Numerous ingenious devices help automate our homes and make our lives easier, but at the same time they can pose a serious security risk

Technology enthusiasts who have a bunch of smart devices in their homes could find themselves at serious risk of hacking attacks. In the developed world, the average home has more than 10 different interconnected devices, which includes: smart TVs, thermostats connected via Wi-Fi, smart speakers, light bulbs with voice control and a bunch of other things.

But while these ingenious devices help automate our homes and make our lives easier, they can also pose a security risk, a new study has shown.

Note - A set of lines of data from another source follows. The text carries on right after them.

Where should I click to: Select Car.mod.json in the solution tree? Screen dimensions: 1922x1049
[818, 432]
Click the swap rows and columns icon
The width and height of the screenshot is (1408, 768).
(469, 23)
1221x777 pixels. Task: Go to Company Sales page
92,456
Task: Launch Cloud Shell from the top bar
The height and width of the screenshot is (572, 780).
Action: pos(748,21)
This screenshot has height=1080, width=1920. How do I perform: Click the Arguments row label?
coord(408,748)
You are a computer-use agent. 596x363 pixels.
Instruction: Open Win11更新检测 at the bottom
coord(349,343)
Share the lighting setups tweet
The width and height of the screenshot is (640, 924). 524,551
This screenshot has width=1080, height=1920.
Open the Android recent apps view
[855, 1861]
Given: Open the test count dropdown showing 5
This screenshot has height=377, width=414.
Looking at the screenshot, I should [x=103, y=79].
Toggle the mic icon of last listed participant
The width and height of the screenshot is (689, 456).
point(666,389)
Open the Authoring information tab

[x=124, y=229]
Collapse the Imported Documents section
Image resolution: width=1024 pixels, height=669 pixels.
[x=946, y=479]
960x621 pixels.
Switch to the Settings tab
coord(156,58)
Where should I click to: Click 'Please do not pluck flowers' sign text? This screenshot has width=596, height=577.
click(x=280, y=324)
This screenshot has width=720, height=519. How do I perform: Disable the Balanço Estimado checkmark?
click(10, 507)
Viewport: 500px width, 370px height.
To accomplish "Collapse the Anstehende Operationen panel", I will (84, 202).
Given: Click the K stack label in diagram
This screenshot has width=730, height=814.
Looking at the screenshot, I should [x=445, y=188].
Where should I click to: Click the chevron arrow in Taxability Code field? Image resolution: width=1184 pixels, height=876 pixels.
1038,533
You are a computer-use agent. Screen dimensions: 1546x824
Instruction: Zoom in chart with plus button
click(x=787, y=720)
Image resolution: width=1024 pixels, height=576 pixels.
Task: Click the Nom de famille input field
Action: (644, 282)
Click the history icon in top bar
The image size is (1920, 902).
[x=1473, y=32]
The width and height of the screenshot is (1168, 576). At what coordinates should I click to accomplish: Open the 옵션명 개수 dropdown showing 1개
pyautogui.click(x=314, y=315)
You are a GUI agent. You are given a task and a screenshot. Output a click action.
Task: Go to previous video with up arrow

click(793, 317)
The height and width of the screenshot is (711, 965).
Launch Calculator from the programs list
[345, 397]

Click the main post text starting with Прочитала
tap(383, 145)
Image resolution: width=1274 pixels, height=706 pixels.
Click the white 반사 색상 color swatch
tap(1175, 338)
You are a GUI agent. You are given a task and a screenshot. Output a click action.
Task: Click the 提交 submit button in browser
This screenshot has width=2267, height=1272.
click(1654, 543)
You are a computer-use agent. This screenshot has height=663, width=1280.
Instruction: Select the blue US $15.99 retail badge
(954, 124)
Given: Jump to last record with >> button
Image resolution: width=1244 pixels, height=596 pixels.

A study of the potential risks in modern homes in the UK, which reconstructed a home with smart devices connected to the internet, including Smart TV, wireless security cameras and networked printers, found that a typical home setting was “bombed” with 1,017 scans or hacking attempts from around the world only during the first week of the experiment.

Worse, the number of scans increased as more and more people tried to determine what was connected to the internet in the fake house and whether there was any chance of breaking into the devices. In the busiest week, the number rose to 12,807 scans or hacking attempts. Although there were 2,435 attempts to maliciously report devices.

Fortunately, the security protections that came with the devices managed to block most of these attempts. The areas from which the threats came were America, Russia, India, China and the Netherlands. The most common threat was trying to find unprotected devices and then using weak default passwords to access.